Rituximab (I'm from Holland)

[Jonathan Edwards]

Again thank you for your sharpness and shining an objective light to this matter. May I ask what COULDN'T be right to this short clip?

I am fairly sure that lung cancer didn't come into it.

 

[Anoirb]

I am fairly sure that lung cancer didn't come into it.

Little rectification: Excuse me they didn't mention lung cancer in the clip indeed.... I must have read it elsewhere

Dr. Edwards another question. May I ask why u discourage trying Rituximab outside trial? Just because of the possible short term results or any other reasons?

 

[Jonathan Edwards]

Little rectification: Excuse me they didn't mention lung cancer in the clip indeed.... I must have read it elsewhere

Dr. Edwards another question. May I ask why u discourage trying Rituximab outside trial? Just because of the possible short term results or any other reasons?
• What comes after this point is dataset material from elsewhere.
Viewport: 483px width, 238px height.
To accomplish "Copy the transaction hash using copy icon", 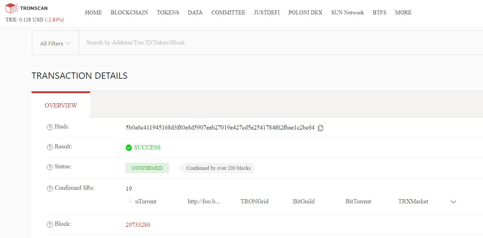I will (320, 128).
1. Because in the hands of physicians who do not now much about what rituximab does to the immune system it has caused serious harm both in short and long term.
2. Because physicians who do not now much about rituximab still appear to be very happy to use it.
3. Because any physician who has sufficient respect for patients to make sure they treat with rituximab in a responsible way would, to my mind, feel that all such treatments should be recorded and published for the benefit of other patients as part of a trial (i.e. what I did when I started using rituxmab in RA).
4. Dr Fluge and Dr Mella, who have developed the treatment and who therefore consider themselves responsible for its use in ME have indicated that they do not wish physicians to treat patients outside trials.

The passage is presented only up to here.